# Task details:
Go through the records below and copy out every line that contains the word "Remove".

━━━━━━

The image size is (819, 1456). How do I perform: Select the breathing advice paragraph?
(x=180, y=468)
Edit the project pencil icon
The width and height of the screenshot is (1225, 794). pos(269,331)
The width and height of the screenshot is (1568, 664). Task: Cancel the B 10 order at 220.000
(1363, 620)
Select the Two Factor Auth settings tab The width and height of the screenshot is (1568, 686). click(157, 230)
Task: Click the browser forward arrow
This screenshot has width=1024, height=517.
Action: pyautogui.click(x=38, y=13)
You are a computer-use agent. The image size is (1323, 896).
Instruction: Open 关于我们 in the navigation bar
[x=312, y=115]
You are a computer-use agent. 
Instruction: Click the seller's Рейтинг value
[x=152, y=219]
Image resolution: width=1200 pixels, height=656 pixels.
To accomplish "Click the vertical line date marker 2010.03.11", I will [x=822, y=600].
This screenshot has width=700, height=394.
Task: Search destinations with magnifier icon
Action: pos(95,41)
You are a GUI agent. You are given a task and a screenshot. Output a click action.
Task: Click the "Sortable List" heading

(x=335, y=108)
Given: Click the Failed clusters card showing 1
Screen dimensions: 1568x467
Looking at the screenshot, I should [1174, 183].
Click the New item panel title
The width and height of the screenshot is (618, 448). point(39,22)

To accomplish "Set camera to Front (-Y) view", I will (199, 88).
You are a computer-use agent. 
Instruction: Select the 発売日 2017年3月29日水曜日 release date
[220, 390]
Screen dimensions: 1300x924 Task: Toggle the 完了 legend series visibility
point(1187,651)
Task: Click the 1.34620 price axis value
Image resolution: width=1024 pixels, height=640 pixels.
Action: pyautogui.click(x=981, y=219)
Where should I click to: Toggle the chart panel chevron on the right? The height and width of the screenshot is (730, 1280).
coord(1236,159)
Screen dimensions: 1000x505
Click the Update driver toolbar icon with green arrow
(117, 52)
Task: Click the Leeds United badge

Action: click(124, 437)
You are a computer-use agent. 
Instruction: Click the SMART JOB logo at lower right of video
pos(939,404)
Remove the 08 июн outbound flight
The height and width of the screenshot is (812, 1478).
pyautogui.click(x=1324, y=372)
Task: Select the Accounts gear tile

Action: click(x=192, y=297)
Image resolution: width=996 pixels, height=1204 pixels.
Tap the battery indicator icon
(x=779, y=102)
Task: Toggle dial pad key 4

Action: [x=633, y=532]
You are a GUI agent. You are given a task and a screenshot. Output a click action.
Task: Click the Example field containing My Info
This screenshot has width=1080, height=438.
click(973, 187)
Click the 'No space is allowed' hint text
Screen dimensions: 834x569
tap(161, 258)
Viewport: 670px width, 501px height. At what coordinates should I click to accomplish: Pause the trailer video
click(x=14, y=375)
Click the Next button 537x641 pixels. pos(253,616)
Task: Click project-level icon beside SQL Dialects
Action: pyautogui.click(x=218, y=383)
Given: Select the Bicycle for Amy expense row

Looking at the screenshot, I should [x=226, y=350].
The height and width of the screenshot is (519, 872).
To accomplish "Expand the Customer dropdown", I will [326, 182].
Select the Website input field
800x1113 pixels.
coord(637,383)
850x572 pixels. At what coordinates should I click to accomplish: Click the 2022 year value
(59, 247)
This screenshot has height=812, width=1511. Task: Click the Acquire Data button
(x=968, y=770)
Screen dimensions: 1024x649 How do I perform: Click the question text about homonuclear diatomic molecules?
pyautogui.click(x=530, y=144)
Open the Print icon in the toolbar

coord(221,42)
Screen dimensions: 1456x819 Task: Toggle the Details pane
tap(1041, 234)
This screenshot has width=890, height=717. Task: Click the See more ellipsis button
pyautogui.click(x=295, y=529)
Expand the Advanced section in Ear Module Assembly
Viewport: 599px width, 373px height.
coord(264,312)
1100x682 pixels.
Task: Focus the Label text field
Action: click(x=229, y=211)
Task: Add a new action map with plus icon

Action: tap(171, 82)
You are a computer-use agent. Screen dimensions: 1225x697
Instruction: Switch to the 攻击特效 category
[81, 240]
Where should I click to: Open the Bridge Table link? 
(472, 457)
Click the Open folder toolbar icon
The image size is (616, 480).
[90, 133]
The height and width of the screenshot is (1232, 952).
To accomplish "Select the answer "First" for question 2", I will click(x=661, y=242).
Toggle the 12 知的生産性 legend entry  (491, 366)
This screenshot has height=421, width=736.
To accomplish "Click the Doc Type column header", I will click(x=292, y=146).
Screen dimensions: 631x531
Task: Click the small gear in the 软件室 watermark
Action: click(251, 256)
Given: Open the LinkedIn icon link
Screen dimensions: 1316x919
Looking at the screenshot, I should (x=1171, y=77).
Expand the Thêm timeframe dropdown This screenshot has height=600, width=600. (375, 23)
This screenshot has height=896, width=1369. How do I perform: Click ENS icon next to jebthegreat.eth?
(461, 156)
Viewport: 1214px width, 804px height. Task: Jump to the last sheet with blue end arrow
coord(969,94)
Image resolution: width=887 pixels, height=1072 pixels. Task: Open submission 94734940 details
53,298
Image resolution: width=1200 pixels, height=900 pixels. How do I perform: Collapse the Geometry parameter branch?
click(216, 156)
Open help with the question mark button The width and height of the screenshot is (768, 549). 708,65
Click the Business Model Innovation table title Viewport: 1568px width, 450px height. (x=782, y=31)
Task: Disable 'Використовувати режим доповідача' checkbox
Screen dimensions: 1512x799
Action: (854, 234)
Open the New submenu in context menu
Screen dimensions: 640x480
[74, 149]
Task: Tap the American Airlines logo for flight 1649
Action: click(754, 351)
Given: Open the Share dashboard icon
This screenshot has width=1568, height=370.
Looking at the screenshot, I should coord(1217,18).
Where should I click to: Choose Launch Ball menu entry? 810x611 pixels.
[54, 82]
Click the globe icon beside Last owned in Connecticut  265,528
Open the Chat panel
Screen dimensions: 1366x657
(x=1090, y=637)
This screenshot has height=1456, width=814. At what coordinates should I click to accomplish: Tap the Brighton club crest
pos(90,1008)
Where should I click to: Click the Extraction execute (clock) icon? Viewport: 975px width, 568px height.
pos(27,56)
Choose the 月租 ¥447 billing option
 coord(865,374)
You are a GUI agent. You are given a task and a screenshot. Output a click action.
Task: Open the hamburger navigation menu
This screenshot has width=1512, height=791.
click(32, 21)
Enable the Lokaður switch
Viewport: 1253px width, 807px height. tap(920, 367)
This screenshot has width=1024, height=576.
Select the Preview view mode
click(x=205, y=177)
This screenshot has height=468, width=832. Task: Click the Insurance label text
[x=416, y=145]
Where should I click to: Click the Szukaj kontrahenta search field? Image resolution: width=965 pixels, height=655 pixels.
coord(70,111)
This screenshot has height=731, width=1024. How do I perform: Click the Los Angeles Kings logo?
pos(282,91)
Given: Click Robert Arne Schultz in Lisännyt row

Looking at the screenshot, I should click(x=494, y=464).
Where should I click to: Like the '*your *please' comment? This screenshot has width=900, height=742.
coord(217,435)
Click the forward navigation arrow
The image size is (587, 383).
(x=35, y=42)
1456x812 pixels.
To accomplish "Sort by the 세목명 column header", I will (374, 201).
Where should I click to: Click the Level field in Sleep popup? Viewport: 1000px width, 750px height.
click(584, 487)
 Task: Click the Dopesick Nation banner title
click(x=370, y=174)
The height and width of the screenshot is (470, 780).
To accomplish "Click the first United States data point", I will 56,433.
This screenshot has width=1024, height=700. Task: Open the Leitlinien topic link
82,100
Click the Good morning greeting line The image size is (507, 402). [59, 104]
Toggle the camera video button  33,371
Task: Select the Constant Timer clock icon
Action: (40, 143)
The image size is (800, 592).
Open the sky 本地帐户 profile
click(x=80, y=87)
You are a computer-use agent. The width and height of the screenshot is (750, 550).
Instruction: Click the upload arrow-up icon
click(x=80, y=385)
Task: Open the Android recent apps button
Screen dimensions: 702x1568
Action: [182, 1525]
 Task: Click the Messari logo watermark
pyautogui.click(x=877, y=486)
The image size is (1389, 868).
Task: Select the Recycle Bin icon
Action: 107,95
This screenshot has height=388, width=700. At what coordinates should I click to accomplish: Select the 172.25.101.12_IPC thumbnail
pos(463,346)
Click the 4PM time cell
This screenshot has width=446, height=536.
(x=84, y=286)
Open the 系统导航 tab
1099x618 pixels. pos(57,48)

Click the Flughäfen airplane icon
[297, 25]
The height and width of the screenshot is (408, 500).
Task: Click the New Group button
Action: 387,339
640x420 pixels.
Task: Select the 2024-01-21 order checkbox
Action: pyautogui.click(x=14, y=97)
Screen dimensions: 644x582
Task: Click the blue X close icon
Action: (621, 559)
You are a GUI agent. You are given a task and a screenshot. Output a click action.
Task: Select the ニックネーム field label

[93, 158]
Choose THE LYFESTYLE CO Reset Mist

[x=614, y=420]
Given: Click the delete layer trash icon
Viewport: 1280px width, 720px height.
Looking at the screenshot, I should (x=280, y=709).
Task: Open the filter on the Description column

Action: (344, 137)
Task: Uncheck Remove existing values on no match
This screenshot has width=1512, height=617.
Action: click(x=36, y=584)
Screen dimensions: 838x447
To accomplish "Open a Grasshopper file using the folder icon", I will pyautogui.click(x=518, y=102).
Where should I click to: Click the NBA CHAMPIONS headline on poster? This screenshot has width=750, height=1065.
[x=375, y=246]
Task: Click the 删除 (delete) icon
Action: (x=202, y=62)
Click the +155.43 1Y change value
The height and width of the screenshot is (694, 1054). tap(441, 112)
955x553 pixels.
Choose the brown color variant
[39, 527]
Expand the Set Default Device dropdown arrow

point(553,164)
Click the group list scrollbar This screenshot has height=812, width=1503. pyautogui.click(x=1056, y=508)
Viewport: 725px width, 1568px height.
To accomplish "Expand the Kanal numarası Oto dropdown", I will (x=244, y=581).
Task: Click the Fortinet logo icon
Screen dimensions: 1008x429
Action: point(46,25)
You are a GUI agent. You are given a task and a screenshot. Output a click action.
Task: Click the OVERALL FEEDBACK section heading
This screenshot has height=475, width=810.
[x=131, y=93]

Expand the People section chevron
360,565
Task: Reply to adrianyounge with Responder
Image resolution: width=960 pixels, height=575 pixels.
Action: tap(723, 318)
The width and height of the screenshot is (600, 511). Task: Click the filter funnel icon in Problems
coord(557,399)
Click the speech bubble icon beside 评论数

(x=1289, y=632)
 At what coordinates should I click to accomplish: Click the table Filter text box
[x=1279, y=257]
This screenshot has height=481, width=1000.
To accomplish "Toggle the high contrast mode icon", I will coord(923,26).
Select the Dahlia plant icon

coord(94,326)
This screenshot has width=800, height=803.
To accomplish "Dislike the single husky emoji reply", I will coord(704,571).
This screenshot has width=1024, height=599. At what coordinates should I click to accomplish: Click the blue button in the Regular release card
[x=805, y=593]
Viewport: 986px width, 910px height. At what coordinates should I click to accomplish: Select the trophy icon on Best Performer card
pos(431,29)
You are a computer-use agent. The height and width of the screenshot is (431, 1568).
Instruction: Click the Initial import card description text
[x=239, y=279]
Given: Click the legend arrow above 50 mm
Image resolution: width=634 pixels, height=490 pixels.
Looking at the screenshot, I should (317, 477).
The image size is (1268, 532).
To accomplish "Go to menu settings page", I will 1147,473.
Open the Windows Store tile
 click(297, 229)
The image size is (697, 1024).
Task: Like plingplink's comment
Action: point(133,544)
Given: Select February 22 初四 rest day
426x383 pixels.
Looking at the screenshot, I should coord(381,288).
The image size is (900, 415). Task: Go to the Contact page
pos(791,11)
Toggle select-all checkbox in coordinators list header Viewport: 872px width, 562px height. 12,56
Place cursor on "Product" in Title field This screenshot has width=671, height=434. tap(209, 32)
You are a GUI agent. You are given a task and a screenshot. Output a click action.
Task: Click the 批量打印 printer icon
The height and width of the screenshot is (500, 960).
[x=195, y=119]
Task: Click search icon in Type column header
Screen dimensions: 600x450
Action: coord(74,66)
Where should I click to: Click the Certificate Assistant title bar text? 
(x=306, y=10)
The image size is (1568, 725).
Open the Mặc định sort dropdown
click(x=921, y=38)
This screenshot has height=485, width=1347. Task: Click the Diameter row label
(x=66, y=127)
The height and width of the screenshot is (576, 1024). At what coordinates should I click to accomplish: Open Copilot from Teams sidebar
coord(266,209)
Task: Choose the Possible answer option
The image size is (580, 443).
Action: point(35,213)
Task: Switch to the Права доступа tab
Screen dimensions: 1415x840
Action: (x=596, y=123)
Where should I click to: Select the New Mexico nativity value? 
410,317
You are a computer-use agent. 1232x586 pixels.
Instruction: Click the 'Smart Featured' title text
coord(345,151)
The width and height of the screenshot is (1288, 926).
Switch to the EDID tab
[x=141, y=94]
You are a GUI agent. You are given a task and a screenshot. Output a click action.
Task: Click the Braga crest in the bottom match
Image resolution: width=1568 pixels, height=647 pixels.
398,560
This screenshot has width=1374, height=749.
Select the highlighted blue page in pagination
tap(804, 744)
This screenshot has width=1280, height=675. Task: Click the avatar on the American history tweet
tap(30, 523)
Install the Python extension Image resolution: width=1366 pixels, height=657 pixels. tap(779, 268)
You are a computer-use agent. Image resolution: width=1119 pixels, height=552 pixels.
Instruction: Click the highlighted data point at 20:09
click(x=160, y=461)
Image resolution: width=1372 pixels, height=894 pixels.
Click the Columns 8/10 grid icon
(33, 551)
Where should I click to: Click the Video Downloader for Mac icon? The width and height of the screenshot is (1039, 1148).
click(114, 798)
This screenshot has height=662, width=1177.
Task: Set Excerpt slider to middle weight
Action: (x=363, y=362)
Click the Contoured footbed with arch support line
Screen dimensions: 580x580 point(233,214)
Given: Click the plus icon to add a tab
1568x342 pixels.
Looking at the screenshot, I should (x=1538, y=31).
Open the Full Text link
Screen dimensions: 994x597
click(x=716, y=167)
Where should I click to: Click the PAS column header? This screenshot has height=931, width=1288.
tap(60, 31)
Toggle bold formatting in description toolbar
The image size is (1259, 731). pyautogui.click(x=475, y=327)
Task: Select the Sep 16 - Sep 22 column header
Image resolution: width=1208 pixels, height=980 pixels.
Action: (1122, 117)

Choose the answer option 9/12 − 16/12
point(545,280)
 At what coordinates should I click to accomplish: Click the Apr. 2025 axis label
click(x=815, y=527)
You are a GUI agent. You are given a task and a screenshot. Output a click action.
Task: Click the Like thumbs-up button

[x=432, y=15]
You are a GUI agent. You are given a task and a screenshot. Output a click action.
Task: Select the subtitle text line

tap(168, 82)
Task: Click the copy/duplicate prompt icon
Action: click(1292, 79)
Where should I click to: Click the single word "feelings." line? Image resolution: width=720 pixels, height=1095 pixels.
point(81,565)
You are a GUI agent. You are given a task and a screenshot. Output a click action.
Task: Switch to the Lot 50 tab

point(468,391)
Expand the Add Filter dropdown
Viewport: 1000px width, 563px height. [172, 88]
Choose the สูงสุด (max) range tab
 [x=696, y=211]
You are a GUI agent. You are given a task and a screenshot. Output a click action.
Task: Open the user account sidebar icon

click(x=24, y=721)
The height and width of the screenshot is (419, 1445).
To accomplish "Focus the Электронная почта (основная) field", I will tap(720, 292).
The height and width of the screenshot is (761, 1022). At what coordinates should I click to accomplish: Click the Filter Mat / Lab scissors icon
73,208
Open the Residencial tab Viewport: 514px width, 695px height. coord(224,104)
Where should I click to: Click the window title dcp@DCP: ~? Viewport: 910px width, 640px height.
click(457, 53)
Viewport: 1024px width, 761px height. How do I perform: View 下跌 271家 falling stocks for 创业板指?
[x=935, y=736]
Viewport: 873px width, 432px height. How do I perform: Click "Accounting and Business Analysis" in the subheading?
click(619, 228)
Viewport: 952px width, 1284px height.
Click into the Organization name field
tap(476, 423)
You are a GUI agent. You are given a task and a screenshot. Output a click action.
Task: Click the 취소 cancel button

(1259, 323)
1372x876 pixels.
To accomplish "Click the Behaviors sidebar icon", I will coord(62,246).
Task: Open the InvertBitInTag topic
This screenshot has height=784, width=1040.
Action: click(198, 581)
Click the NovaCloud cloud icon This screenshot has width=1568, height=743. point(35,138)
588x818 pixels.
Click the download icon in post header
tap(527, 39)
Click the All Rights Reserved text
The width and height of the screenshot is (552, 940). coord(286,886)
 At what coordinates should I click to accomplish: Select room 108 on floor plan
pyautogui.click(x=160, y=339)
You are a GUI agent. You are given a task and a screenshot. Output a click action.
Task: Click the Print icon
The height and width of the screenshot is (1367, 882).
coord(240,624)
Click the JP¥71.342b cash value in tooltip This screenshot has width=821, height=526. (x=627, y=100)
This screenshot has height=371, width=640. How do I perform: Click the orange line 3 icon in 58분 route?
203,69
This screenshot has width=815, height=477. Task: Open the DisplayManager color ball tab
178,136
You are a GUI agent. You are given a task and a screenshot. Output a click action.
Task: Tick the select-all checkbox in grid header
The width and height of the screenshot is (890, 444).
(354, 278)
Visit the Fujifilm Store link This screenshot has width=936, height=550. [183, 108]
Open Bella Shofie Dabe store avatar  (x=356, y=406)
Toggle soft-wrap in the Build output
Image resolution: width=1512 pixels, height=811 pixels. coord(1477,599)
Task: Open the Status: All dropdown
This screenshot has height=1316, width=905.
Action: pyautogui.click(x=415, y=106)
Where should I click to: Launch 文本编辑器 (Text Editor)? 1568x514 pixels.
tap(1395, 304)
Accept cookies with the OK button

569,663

━━━━━━

# Answer space:
Remove the 08 июн outbound flight
Task: Uncheck Remove existing values on no match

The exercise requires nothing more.